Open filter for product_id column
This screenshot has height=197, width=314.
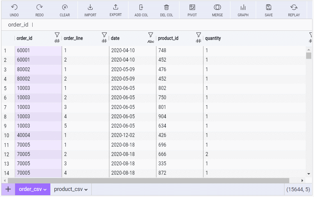tap(198, 35)
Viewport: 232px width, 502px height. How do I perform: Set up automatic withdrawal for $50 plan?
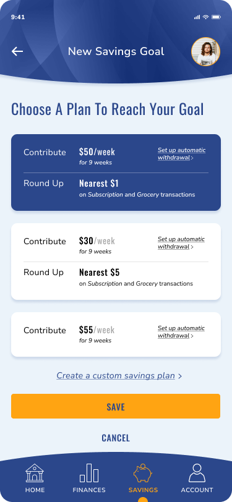click(182, 154)
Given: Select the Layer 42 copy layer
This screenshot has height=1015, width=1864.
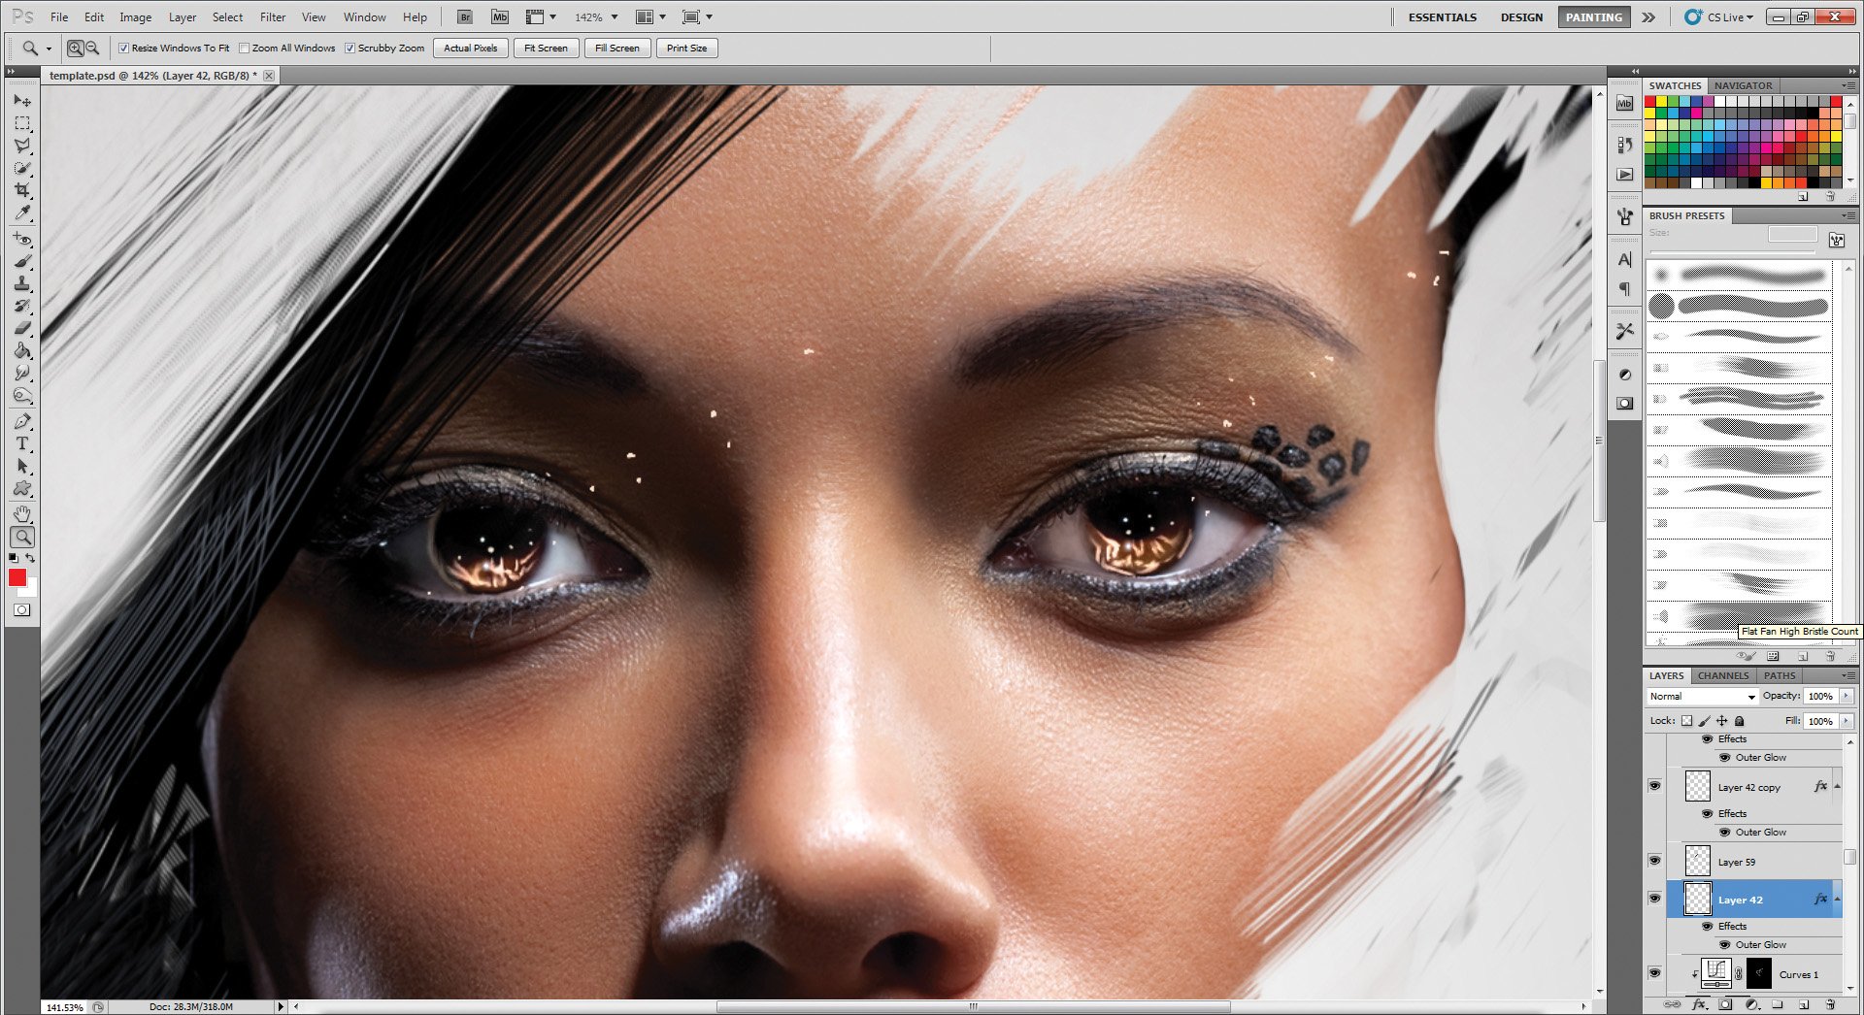Looking at the screenshot, I should 1748,787.
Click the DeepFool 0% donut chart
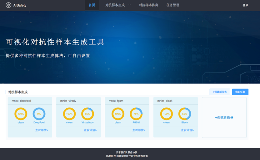This screenshot has height=160, width=260. point(39,114)
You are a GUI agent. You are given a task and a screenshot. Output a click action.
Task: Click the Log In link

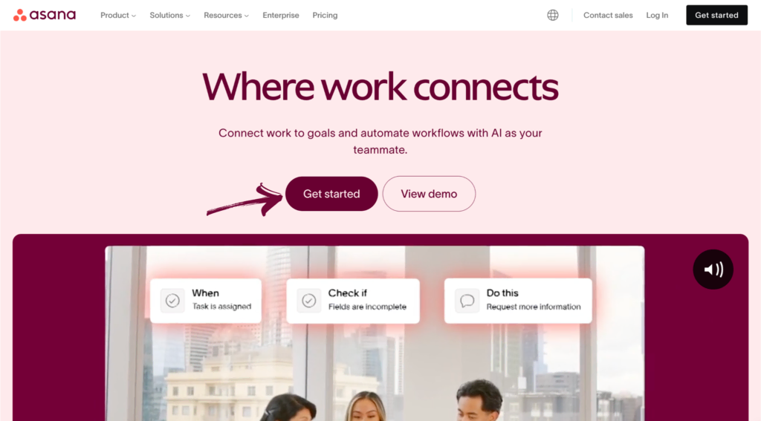(x=657, y=15)
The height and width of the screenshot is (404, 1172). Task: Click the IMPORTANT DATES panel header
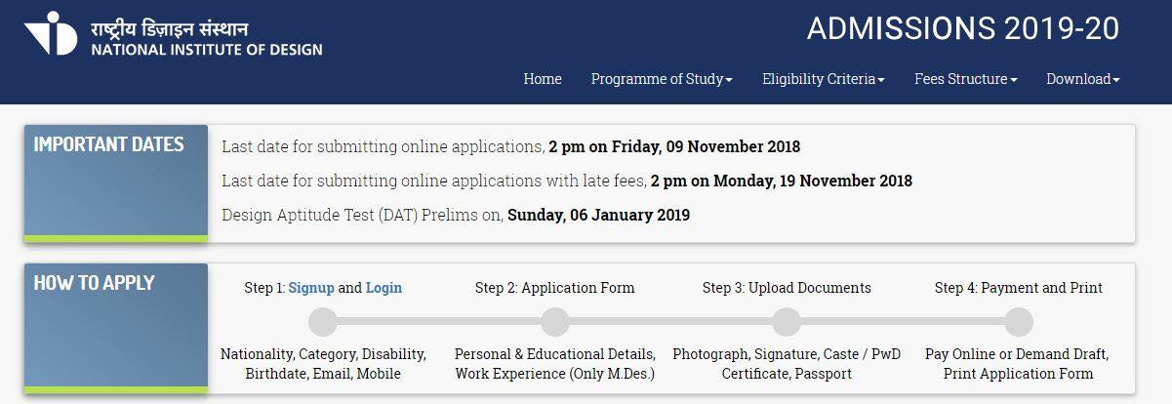click(116, 183)
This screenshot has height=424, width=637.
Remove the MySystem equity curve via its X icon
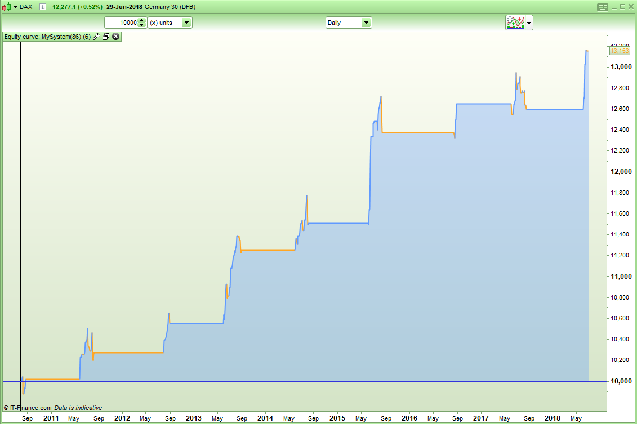tap(115, 36)
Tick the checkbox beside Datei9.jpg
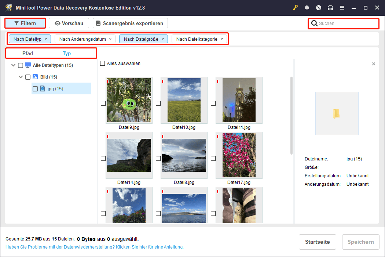 coord(103,104)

---

REQUIRED ACTION: Output the material above word for word. Leave out its images.

SOLUTION TO THE PROBLEM:
Open filter for product_id column
This screenshot has height=197, width=314.
tap(198, 35)
Viewport: 232px width, 502px height. How do I perform: Set up automatic withdrawal for $50 plan?
click(182, 154)
Given: Select the Layer 42 copy layer
This screenshot has height=1015, width=1864.
Looking at the screenshot, I should 1748,787.
Click the DeepFool 0% donut chart
This screenshot has height=160, width=260. point(39,114)
You are a GUI agent. You are given a task and a screenshot. Output a click action.
Task: Click the Log In link

(x=657, y=15)
The height and width of the screenshot is (404, 1172). Task: Click the IMPORTANT DATES panel header
click(116, 183)
This screenshot has height=424, width=637.
Remove the MySystem equity curve via its X icon
tap(115, 36)
Tick the checkbox beside Datei9.jpg
 coord(103,104)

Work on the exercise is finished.